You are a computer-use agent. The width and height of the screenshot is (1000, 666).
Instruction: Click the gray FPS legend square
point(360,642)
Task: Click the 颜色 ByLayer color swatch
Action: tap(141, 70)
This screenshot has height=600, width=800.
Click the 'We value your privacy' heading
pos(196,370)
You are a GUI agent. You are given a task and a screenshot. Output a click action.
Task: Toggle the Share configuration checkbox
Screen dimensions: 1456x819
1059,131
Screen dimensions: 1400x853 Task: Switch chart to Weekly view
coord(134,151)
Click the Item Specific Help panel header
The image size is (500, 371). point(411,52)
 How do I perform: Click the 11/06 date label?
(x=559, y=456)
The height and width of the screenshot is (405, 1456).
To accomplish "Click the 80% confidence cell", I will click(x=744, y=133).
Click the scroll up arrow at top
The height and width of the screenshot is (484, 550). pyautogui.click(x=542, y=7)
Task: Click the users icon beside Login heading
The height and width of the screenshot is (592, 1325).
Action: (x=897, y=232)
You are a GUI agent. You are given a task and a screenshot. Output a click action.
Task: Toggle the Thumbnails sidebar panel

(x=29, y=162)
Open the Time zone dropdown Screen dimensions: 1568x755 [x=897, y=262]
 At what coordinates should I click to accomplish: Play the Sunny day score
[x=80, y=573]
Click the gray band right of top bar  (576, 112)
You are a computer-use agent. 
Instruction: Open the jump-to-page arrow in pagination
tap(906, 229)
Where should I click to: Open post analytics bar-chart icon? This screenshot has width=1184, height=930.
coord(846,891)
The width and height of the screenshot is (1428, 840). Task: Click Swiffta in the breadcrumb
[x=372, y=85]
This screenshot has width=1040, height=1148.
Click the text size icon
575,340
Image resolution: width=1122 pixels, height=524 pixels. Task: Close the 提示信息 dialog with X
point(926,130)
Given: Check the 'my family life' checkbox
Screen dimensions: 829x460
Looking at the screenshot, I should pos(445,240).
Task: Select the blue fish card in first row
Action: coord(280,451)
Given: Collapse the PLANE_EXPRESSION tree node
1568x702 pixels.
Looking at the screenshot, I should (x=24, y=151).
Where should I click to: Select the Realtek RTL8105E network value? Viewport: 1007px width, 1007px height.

## What you have to do
Copy out the items above word for word, from their first line through the line containing "Action: tap(141, 70)", including that line.

## Solution for this exercise
You are a computer-use agent. The width and height of the screenshot is (1000, 666).
Instruction: Click the gray FPS legend square
point(360,642)
Task: Click the 颜色 ByLayer color swatch
Action: tap(141, 70)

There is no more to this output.